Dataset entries
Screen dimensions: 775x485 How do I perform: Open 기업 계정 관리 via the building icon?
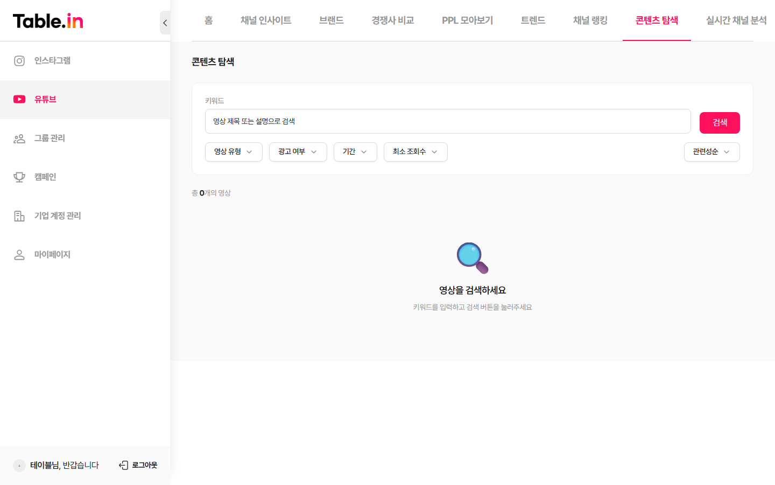(19, 216)
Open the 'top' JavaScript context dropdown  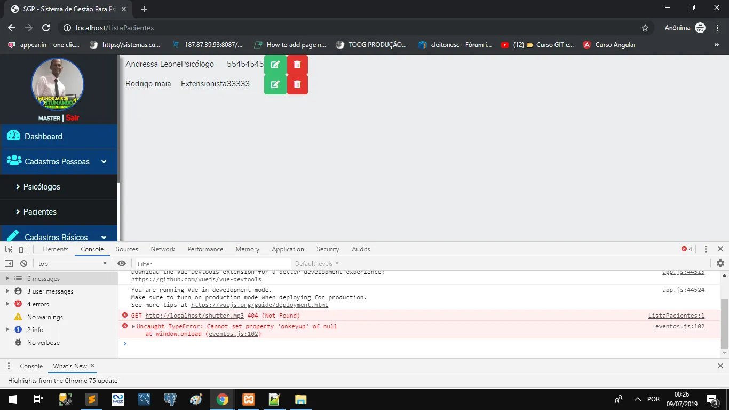pyautogui.click(x=73, y=264)
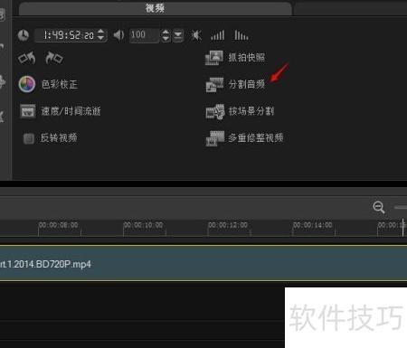
Task: Click the speaker volume icon
Action: 118,35
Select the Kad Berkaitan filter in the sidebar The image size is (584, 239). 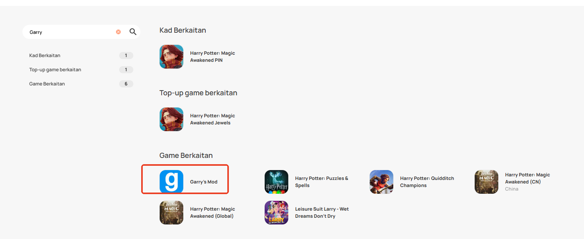[x=81, y=56]
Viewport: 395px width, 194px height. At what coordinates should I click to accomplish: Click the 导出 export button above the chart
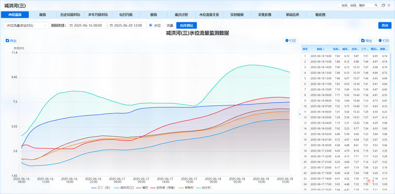click(x=11, y=41)
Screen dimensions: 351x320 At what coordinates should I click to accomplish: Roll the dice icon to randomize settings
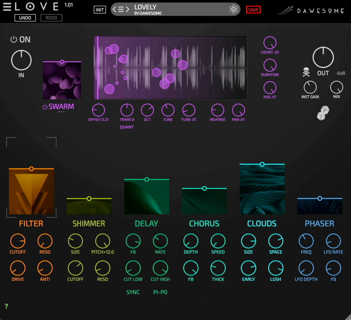(x=324, y=113)
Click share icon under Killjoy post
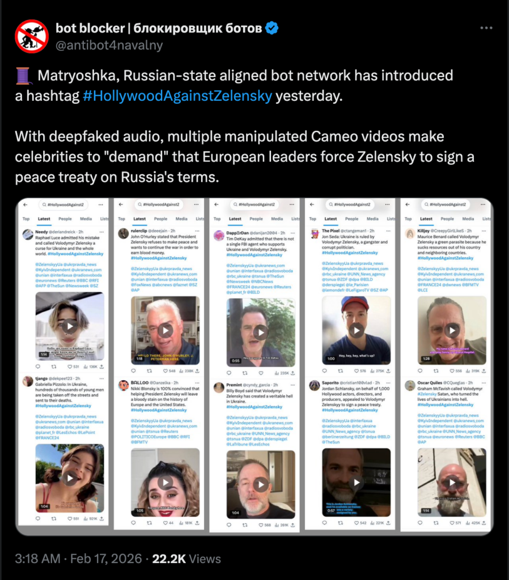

__ASSIGNMENT__: Only the lines from the one containing "Screen dimensions: 351x320" through the end of the records should be copied, exactly and with both ends included; the pictures should not.

__OUTPUT BELOW__:
Screen dimensions: 351x320 At what coordinates should I click to accomplish: Roll the dice icon to randomize settings
(x=324, y=113)
Click share icon under Killjoy post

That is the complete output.